Sul terrazzo, salendo dall’appartamento con salotto operaio e una vita di sacrifici, Peppino Corisi ingaggiava da anni la sua lotta contro la polvere di minerale. La stessa polvere che senti bruciare in gola e che impasta le parole. Parole nere, sulla lingua; rosa sulle lapidi a futura memoria: «Nei giorni di vento nord nord-ovest», sembra quasi l’introduzione a uno di quei «Racconti ammutinati» stile Wu Ming, in cui si parla del rum e del diavolo che vi si infila di soppiatto.
Peppino Corisi sapeva bene, invece, che, ai Tamburi, il diavolo s’infila nella polvere. E così pensò a una targa da affiggere su uno dei muri ruggine scrostati.
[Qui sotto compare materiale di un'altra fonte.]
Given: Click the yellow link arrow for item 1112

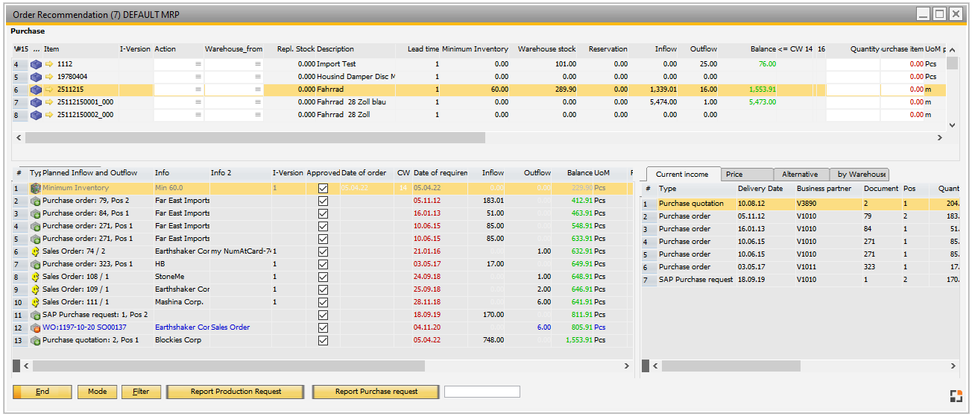Looking at the screenshot, I should coord(50,64).
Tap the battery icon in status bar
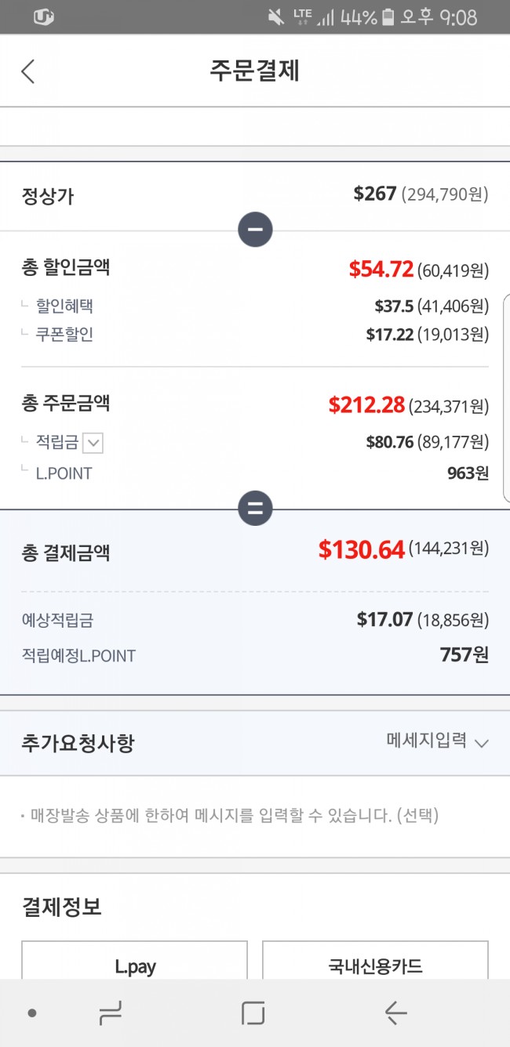This screenshot has width=510, height=1047. pos(388,16)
E pensò, insieme ad altri, perché diceva che «l’inquinamento si vince restando uniti».
Pensò che fosse giusto scrivere, su quella targa, dei giorni di vento, della polvere che seppellisce i cittadini delle vie De Vincentis, Lisippo, Troilo e Savino, del gas che soffoca, specie in estate, della zona industriale, della maledizione lanciata contro «coloro che possono fare e non fanno nulla per riparare». Già, riparare, come aggiustare, risanare, bonificare perché no?, e, insieme, nella stessa cavità della parola, mettersi al riparo, trovare un rifugio per scampare a una sciagura: il tremendo anatema civile scagliato dai cittadini dei Tamburi che avrebbe dovuto scuotere anzitempo le coscienze e che solo nella città indifferente e altra, indifferente e altra da tutto, di là dal ponte, nei Palazzi, sembra rimanere in larga parte lettera morta o ambiguo gioco di parole.
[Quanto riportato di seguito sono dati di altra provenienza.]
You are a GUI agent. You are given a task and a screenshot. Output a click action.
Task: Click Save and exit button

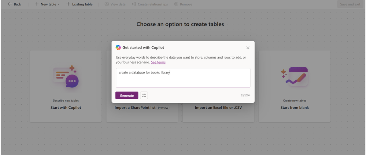click(x=350, y=4)
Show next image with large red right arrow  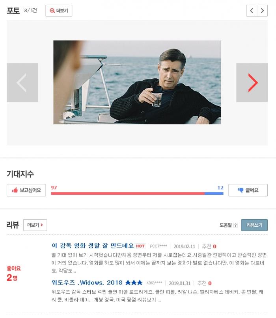pos(252,83)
L’ex operaio dell’Ilva, trent’anni in fabbrica, aveva immaginato tutto: «Prima o poi capiterà anche a me» aveva detto a Sabrina e Stefania. Per questo non perdeva tempo, per questo guardava ai giovani come testimoni cui affidare la battaglia per un ambiente migliore. Senza retorica.
Il suo testamento, qualche giorno prima della morte, rimane nelle parole offerte al nipote Angelo. Undici anni, Angelo frequenta la scuola media e ha scritto del nonno malato nel compito in classe. Peppino Corisi gli diceva: «Il nonno ha combattuto, ma non ce l’ha fatta». Un sottaciuto «ora tocca a voi, ragazzi», perché ai Tamburi non serve fare proclami quando devi tingere le facciate dei palazzi color ruggine per allontanare il dolore.
È grande l’archivio di videocassette conservate in casa da Peppino Corisi. I problemi del quartiere. L’inquinamento, certo; i disagi sempre più crescenti e pressanti delle alluvioni. Peppino non lasciava nulla al caso e sembra vivere attraverso queste testimonianze.
«Non avrebbe sopportato una lunga malattia» dicono quasi sottovoce le figlie con quel lutto che rimanda alle parole dei manifesti funebri affissi dagli amici di Peppino: l’associazione “Tamburi 9 Luglio 1960” e la sezione “Giancarlo Pajetta” di Rifondazione comunista. «Con unità continueremo la tua battaglia». Qualcuno era comunista, qualcuno resta. Peppino è andato via in pochi giorni. Di lui rimane qualche piantina su quel famoso terrazzo «e la voglia che aveva» spiega Sabrina «di pranzare proprio lì, sul terrazzo, le domeniche d’estate, quando il caldo non dava tregua».
«Non andremo via» conclude la figlia di Peppino. E si resiste così, soprattutto così. «Non andremo via perché svendere e poi trovare casa a cifre esorbitanti... non possiamo farlo».
Nel piccolo recinto di via De Vincentis la statuetta della Madonna apre le braccia e, cinta da un Rosario, benedice il viandante. Fu posta il 15 maggio del 2004, ha sempre fiori freschi: orchidee, rose bianche e rosse. La ruggine si è posata qua e là sulla teca color rosa come piccoli sbuffi del tempo. Ricordo e presagio.
Peppino Corisi non lasciava nulla al caso.